L'injection de méthodes purement financières dans la gestion de fleurons industriels a agi comme un puissant dopant pour la création de grands groupes mondiaux, mais elle a laissé derrière elle un paysage social et économique profondément transformé.
Dans le paradigme Arnault, Tapie ou Bolloré, l'usine n'est plus le cœur du réacteur, elle devient une ligne de coût.
Le court-termisme : la nécessité de rembourser la dette du LBO impose une rentabilité immédiate. Cela empêche les investissements de recherche et développement (R&D) à long terme, dont les fruits ne seraient récoltés qu'après 10 ou 15 ans.
L'hyper-spécialisation : pour maximiser le cash-flow, on ne garde que ce qui est "premium". On a ainsi vu la France perdre son industrie textile de masse (Boussac) pour ne conserver que le luxe extrême (Dior/LVMH). Si le succès est éclatant au sommet, la base industrielle, elle, s'est évaporée.
L'élixir hypercapitalistique transforme le produit en un pur vecteur de marketing.
L'externalisation (le cas Adidas) : en délocalisant massivement pour "sauver" les comptes, on brise le lien entre le savoir-faire local et le produit. Adidas est devenu une puissance commerciale mondiale, mais au prix de la désertification de ses bassins d'emplois historiques en Europe.
La concentration : la financiarisation favorise la création de monopoles ou d'oligopoles. Le cash-flow extrait des petites structures permet d'étouffer la concurrence par des rachats successifs, réduisant la diversité du tissu commercial.
C'est ici que la métaphore des "sacrifices humains" prend tout son sens.
La rupture du pacte social : traditionnellement, l'entreprise était un lieu de compromis entre le patronat et les salariés. Le financier, lui, ne connaît que le contrat avec l'investisseur. Les vagues de licenciements "boursiers" (licenciements dans des entreprises qui font des bénéfices pour augmenter la marge) sont devenues une norme de gestion.
La précarisation des territoires : lorsqu'un groupe comme Rivaud ou Boussac est démantelé, c'est tout un écosystème régional qui s'effondre.

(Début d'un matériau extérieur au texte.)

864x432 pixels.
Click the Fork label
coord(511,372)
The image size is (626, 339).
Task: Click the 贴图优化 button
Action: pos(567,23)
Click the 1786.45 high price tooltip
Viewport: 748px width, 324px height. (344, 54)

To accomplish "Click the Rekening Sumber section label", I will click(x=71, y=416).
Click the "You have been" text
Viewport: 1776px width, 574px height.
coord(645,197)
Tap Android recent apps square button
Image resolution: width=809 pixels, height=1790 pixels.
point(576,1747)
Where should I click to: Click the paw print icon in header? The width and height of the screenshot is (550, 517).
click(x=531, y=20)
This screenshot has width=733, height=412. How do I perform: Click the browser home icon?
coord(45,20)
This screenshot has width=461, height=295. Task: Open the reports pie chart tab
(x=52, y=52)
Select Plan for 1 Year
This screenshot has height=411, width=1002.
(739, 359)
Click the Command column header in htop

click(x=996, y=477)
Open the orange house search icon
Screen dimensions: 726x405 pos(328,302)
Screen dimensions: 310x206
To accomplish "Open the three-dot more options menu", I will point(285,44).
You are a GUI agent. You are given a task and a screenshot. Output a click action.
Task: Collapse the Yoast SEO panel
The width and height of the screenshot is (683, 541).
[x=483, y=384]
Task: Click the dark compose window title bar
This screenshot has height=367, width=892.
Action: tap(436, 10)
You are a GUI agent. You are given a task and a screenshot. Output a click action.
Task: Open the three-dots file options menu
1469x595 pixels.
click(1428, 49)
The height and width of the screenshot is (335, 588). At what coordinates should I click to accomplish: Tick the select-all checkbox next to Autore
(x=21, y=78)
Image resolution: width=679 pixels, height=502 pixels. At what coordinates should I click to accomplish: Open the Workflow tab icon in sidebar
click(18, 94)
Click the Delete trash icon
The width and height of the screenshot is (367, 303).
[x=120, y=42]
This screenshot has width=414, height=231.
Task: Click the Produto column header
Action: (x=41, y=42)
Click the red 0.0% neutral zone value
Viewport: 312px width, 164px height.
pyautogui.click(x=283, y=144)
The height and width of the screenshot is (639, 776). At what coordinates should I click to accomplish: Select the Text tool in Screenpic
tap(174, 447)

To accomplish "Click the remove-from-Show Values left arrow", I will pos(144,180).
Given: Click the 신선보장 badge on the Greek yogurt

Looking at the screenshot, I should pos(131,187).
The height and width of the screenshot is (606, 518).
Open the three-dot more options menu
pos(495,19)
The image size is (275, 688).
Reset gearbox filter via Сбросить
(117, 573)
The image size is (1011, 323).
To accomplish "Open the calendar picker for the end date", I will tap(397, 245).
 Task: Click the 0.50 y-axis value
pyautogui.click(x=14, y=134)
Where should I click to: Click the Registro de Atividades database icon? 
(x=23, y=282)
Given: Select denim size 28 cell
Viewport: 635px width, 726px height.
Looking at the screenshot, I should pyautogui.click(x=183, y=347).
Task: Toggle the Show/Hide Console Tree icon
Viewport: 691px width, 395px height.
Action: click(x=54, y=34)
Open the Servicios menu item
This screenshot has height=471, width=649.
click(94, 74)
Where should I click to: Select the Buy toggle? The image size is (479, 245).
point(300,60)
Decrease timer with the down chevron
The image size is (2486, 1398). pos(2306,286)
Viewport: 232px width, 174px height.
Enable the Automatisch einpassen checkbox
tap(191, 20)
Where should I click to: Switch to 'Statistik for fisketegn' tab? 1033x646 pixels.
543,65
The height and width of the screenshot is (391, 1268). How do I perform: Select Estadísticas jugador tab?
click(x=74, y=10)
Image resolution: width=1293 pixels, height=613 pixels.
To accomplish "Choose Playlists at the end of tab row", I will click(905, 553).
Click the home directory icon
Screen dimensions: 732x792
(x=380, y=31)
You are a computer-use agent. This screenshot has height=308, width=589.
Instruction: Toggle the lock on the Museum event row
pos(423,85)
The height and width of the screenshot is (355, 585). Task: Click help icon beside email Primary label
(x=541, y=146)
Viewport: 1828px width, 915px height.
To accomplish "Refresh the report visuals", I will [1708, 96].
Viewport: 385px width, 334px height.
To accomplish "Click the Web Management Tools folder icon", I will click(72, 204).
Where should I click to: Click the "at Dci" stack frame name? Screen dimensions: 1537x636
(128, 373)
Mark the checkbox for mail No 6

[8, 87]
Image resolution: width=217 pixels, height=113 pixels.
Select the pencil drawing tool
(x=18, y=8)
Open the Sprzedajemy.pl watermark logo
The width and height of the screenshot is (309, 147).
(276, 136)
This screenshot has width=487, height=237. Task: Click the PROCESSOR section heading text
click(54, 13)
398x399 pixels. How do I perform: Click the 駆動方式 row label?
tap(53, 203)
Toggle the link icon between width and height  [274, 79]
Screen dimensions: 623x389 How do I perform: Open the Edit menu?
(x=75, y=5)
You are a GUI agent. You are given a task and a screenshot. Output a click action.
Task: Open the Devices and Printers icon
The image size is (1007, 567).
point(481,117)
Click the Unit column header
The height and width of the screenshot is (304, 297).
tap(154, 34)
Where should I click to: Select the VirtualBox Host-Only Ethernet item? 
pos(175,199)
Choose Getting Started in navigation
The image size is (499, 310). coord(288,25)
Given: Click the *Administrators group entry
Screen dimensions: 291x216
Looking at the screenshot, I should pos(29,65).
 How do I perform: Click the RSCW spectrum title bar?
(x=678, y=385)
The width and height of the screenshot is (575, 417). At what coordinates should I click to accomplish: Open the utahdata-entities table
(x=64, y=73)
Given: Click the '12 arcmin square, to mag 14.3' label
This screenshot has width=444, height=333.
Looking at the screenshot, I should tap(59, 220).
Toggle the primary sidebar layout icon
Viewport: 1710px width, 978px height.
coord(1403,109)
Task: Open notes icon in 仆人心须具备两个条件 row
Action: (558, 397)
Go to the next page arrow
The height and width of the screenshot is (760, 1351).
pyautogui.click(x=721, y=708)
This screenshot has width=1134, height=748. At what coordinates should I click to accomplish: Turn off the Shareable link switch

Le cash-flow s'envole vers les holdings parisiennes ou des places financières internationales, quittant définitivement les territoires qui l'ont produit.
L'élixir a fonctionné : la France possède aujourd'hui certains des plus grands empires mondiaux (LVMH, Bolloré SE). Cependant, le revers de la médaille est une fragilisation du "Midi" industriel (les entreprises de taille intermédiaire).
Le paradoxe : nous n'avons jamais eu d'empires aussi puissants, mais notre balance commerciale n'a jamais été aussi déficitaire, car ces empires sont désormais des entités mondiales qui n'ont plus besoin de leur socle industriel national pour prospérer.
Le dépeçage de Boussac, Adidas et Rivaud n'était pas un accident de l'histoire, mais le prototype d'un nouveau régime économique. La « romance » de la réussite cache une « ingénierie » implacable qui transforme l’humain en variable d'ajustement. Ces empires se sont bâtis sur des sacrifices, non pas par cruauté gratuite, mais par nécessité structurelle : dans l'hypercapitalisme, pour qu'un géant se lève, il faut que mille petites mains acceptent de disparaître.